Pchnął nożem wnuczka. 8‑letni chłopiec nie żyje
Niewyobrażalna tragedia rozegrała się w Stanach Zjednoczonych. 62-letni mężczyzna zabił własnego wnuka przy użyciu noża. Sytuacja miała miejsce kilka godzin przed Nowym Rokiem. Policja nie ma wątpliwości co do winy dziadka 8-latka.
Ta wielka tragedia wstrząsnęła małym miasteczkiem Richland Hills, położonym około 50 kilometrów od Dallas, w stanie Teksas. Miejscowość, w której rozegrała się zbrodnia, liczy sobie niewiele ponad osiem tysięcy mieszkańców. Wszyscy mocno przeżyli morderstwo, które miało miejsce tak blisko ich domów, zaledwie kilka godzin przed północą i Nowym Rokiem. Zgłoszenie jednak dotarło do policji dopiero rano, około godziny 7.50.
Policja nie bierze pod uwagę działania osób trzecich
Sprawą morderstwa ośmioletniego chłopca zajęła się policja z Rochland Hills. Na razie nie wiadomo, co spowodowało, że 62-letni mężczyzna, Phillip Hughes, zdecydował się na tak okrutny krok względem swojego własnego ośmioletniego wnuka. Dochodzenie jest w toku, jednak na tym etapie śledztwa policja nie wierzy, by w sprawę mogłyby być zamieszane inne osoby niż dziadek ofiary.
Starszego mężczyznę aresztowano pod zarzutem morderstwa. Teraz czeka, aż zostanie oficjalnie postawiony w stan oskarżenia.

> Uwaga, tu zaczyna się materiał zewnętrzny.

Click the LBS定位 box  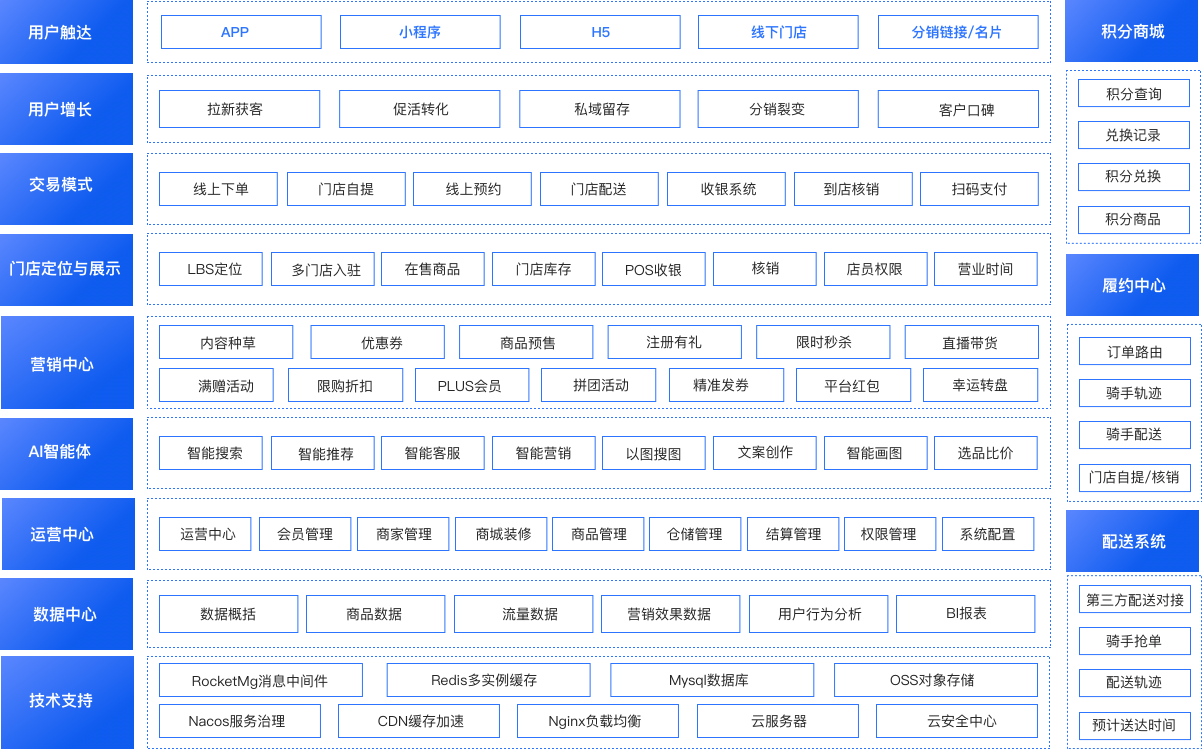(211, 269)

Policja, składając w niedzielne popołudnie oświadczenie w tej sprawie, nie ujawniła więcej żadnych szczegółów. Śledczy przekazali natomiast kondolencje wszystkim osobom, których dotknęła ta wielka tragedia.
Dalsza część artykułu pod materiałem wideo
- Departament policji w Richland Hills pragnie złożyć kondolencje osobom dotkniętym bezsensowną tragedią i prosić o dalsze modlitwy za wszystkich zaangażowanych – oświadczyła policja z Richland Hills.